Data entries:

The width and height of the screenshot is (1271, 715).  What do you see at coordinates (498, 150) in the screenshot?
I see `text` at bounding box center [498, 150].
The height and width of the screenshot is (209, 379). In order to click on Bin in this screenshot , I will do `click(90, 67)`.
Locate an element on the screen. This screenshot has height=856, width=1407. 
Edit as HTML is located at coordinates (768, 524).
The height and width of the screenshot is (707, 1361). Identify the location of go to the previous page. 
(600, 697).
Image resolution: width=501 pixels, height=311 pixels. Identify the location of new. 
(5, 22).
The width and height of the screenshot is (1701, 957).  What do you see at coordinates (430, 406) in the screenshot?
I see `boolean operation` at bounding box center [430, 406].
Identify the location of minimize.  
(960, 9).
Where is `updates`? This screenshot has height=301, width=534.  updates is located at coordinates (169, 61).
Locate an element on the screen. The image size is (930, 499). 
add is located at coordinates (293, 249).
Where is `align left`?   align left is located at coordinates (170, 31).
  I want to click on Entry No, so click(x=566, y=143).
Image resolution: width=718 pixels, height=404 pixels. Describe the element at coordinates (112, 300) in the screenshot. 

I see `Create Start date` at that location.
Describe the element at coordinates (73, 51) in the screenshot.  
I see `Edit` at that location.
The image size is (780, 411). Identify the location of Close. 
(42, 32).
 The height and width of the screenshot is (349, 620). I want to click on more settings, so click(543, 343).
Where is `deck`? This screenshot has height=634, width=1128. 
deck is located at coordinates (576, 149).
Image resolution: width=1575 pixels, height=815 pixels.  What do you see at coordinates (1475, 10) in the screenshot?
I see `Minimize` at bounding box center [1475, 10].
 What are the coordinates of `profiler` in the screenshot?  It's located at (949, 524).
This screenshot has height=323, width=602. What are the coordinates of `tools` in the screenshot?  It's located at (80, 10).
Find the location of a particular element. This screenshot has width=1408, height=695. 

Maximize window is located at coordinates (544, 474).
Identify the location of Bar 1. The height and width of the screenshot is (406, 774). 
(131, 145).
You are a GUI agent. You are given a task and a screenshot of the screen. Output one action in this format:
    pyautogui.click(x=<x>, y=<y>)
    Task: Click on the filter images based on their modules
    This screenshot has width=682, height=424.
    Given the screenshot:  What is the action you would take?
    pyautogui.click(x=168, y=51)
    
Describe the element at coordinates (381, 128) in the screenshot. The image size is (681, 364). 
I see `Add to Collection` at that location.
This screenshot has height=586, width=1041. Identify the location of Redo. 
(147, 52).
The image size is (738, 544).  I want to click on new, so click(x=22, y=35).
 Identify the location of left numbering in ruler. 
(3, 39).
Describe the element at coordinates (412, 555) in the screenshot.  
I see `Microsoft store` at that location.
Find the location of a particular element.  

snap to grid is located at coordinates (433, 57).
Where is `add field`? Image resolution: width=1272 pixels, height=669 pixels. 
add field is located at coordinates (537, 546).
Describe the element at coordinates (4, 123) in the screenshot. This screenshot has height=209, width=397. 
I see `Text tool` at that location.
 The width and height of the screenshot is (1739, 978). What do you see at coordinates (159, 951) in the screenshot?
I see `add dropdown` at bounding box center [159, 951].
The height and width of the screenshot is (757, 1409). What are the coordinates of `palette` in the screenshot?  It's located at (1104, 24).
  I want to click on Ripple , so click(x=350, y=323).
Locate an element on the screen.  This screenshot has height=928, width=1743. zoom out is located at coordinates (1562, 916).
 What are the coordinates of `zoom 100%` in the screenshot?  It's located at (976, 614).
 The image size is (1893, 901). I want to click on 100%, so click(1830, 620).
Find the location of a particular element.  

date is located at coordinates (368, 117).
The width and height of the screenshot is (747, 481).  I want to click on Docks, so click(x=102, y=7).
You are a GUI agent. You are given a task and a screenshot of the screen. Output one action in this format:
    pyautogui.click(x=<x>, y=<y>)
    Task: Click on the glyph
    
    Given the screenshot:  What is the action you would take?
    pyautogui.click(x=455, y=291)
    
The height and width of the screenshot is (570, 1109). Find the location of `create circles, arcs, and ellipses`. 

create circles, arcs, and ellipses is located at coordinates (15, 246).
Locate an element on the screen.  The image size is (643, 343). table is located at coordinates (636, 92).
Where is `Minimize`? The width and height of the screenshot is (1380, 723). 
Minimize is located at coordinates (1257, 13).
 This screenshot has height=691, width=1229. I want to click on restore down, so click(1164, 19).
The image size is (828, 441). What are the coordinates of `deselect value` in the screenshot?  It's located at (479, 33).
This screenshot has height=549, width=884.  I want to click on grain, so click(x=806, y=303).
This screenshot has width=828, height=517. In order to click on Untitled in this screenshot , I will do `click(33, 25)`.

EXERCISE DIRECTIONS:
Rewrite the rows above, replacing "Identify the location of" with "Find the position of" wherever it occurs and leaving everything else unchanged.

CORRECT OUTPUT:
The width and height of the screenshot is (1271, 715).  What do you see at coordinates (498, 150) in the screenshot?
I see `text` at bounding box center [498, 150].
The height and width of the screenshot is (209, 379). In order to click on Bin in this screenshot , I will do `click(90, 67)`.
Locate an element on the screen. This screenshot has height=856, width=1407. 
Edit as HTML is located at coordinates (768, 524).
The height and width of the screenshot is (707, 1361). Find the position of go to the previous page. 
(600, 697).
Image resolution: width=501 pixels, height=311 pixels. Find the position of new. 
(5, 22).
The width and height of the screenshot is (1701, 957).  What do you see at coordinates (430, 406) in the screenshot?
I see `boolean operation` at bounding box center [430, 406].
Find the position of minimize.  
(960, 9).
Where is `updates`? This screenshot has height=301, width=534.  updates is located at coordinates (169, 61).
Locate an element on the screen. The image size is (930, 499). 
add is located at coordinates (293, 249).
Where is `align left`?   align left is located at coordinates (170, 31).
  I want to click on Entry No, so click(x=566, y=143).
Image resolution: width=718 pixels, height=404 pixels. Describe the element at coordinates (112, 300) in the screenshot. 

I see `Create Start date` at that location.
Describe the element at coordinates (73, 51) in the screenshot.  
I see `Edit` at that location.
The image size is (780, 411). Find the position of Close. 
(42, 32).
 The height and width of the screenshot is (349, 620). I want to click on more settings, so click(543, 343).
Where is `deck`? This screenshot has height=634, width=1128. 
deck is located at coordinates (576, 149).
Image resolution: width=1575 pixels, height=815 pixels.  What do you see at coordinates (1475, 10) in the screenshot?
I see `Minimize` at bounding box center [1475, 10].
 What are the coordinates of `profiler` in the screenshot?  It's located at (949, 524).
This screenshot has height=323, width=602. What are the coordinates of `tools` in the screenshot?  It's located at (80, 10).
Find the location of a particular element. This screenshot has width=1408, height=695. 

Maximize window is located at coordinates (544, 474).
Find the position of Bar 1. The height and width of the screenshot is (406, 774). 
(131, 145).
You are a GUI agent. You are given a task and a screenshot of the screen. Output one action in this format:
    pyautogui.click(x=<x>, y=<y>)
    Task: Click on the filter images based on their modules
    This screenshot has width=682, height=424.
    Given the screenshot:  What is the action you would take?
    pyautogui.click(x=168, y=51)
    
Describe the element at coordinates (381, 128) in the screenshot. The image size is (681, 364). 
I see `Add to Collection` at that location.
This screenshot has height=586, width=1041. Find the position of Redo. 
(147, 52).
The image size is (738, 544).  I want to click on new, so click(x=22, y=35).
 Find the position of left numbering in ruler. 
(3, 39).
Describe the element at coordinates (412, 555) in the screenshot.  
I see `Microsoft store` at that location.
Find the location of a particular element.  

snap to grid is located at coordinates (433, 57).
Where is `add field`? Image resolution: width=1272 pixels, height=669 pixels. 
add field is located at coordinates (537, 546).
Describe the element at coordinates (4, 123) in the screenshot. This screenshot has height=209, width=397. 
I see `Text tool` at that location.
 The width and height of the screenshot is (1739, 978). What do you see at coordinates (159, 951) in the screenshot?
I see `add dropdown` at bounding box center [159, 951].
The height and width of the screenshot is (757, 1409). What are the coordinates of `palette` in the screenshot?  It's located at (1104, 24).
  I want to click on Ripple , so click(x=350, y=323).
Locate an element on the screen.  This screenshot has height=928, width=1743. zoom out is located at coordinates (1562, 916).
 What are the coordinates of `zoom 100%` in the screenshot?  It's located at (976, 614).
 The image size is (1893, 901). I want to click on 100%, so click(1830, 620).
Find the location of a particular element.  

date is located at coordinates (368, 117).
The width and height of the screenshot is (747, 481).  I want to click on Docks, so click(x=102, y=7).
You are a GUI agent. You are given a task and a screenshot of the screen. Output one action in this format:
    pyautogui.click(x=<x>, y=<y>)
    Task: Click on the glyph
    
    Given the screenshot:  What is the action you would take?
    pyautogui.click(x=455, y=291)
    
The height and width of the screenshot is (570, 1109). Find the location of `create circles, arcs, and ellipses`. 

create circles, arcs, and ellipses is located at coordinates (15, 246).
Locate an element on the screen.  The image size is (643, 343). table is located at coordinates (636, 92).
Where is `Minimize`? The width and height of the screenshot is (1380, 723). 
Minimize is located at coordinates (1257, 13).
 This screenshot has height=691, width=1229. I want to click on restore down, so click(1164, 19).
The image size is (828, 441). What are the coordinates of `deselect value` in the screenshot?  It's located at (479, 33).
This screenshot has height=549, width=884.  I want to click on grain, so click(x=806, y=303).
This screenshot has width=828, height=517. In order to click on Untitled in this screenshot , I will do `click(33, 25)`.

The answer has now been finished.